After sitting in my grandpa's garage for a long time, the old relic sat in my mom's garage for yet another 16 or 17 years.  When I opened it up that long ago, it seemed impossible to have been the exact same machine I played all those games on -- after all, it wasn't that long ago back then that I was playing them, and yet this machine was pretty well stripped down and even seemed to be a different color than I remembered.  I didn't even feel confident in turning it on, so I left it alone until two days after visiting EDS, when Mom was able to dig it up from her garage.  After acquiring it, I started reading up on the machine and trying to learn its capabilities and what would make it tick.  Many sources pointed to a book called Upgrading & Repairing PCs, of which I have several editions at Mom's house (including the original edition), so the next day, I met her to get that original edition.  By then, I had about four different ways to confirm some important information:
  • The BIOS on the system is the 3rd iteration BIOS from 10/27/1982 (the most bug-free of them all, but still not great).
  • The system needs expansion cards to do anything useful, such as display video or read from a floppy.
  • The power supply in this particular machine is not stock, and that is a good thing.  The original PSU was very noisy yet only about 40% as powerful as the one provided to me.

The first thing a circuit-savvy individual might wish to do upon receiving an ancient circuit, especially one that has been sitting in Texas garages for most of its life, is to replace any electrolytic capacitors.  We did this on our Gold Wings pinball machine from 1986, and along with other electronic modifications, it now runs like a champ.  Electrolytic capacitors tend to dry up over time due to either low-quality manufacturing or heat stresses on their bodies which will crack the dielectric, let in moisture, and introduce "gremlins" (odd phenomena you can't explain or is hard to troubleshoot when using an electronic device).  There are 16 electrolytic capacitors inside the power supply, but thankfullly, none on the motherboard.  After making careful notes detailing capacitance, voltage, and placement, I sent +DoesItPew to Tanner Electronics in Carrollton to obtain the needed capacitors for the PSU as well as for the two 360K 5.25" full-height floppy disk drives (which I'll get to restoring later).  I spent two or three hours removing and replacing these capacitors, and just after midnight, began putting it back together and eventually tested it on an early SATA hard drive that still had a 4-pin Molex connection for power.  It fired right up like a champ, and the voltages coming out of other Molex connectors appeared to be correct!  Obviously, the capacitor replacement worked (ultimately I'm not sure if it was totally necessary, but for the purposes of doing a good job on a long-lasting restoration, electrolytic capacitors should get replaced).

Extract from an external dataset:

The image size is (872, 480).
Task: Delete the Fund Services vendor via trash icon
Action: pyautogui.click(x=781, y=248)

The next step was to plug this PSU into the motherboard.  However, the inside of this computer was caked full of dust and dirt from the onset.  It is not a good idea to turn on a dirty machine, so I spent a while carefully removing the motherboard and one of the floppy disk drives, and then using a dry toothbrush to brush off all sorts of dust and dirt from the case and motherboard.  I followed everything up with squirts of compressed air, and also did all this work outside in order to keep the house clean and make sure the dust doesn't get a chance to resettle in my machine (as it was a windy day, so the dust particles would blow elsewhere).

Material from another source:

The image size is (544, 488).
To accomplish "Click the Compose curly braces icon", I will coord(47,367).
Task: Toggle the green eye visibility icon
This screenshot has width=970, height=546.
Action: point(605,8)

With the PC now cleaned (and some of the chips having their shiny luster restored :-P), I plugged the PSU into the motherboard, prayed to the computer gods above, and flipped the big On switch.


Not even a sound from the speaker.

Thanks to many folks who have been down this road before, there are some good troubleshooting guides for debugging problems starting an IBM 5150 PC.  The possible symptoms when an IBM 5150 does not beep are that you have a bad power supply or a bad motherboard.  Just because you replace capacitors in the PSU doesn't mean it's all good; again, heat stresses or dust can work "magic" on your circuits so they don't work as intended.  While the computer was running, I whipped out a multimeter and probed the power supply lines in order to assure myself that the voltages coming out of it are good.  Everything checked out within the operating specifications.  Then, I powered the system off and checked the resistance between various "hot" lines and Ground on the motherboard.  Again, all these values appeared within spec.  All this work proves that the power supply is good and there are no shorts on the motherboard.  It has been reported, though, that the tantalum capacitors regulating the power right by the PSU connectors can go bad and cause a short on the motherboard.  Luckily, I didn't need to rework a capacitor, but ultimately I did need to rework something that's much more of a pain -- you'll see later.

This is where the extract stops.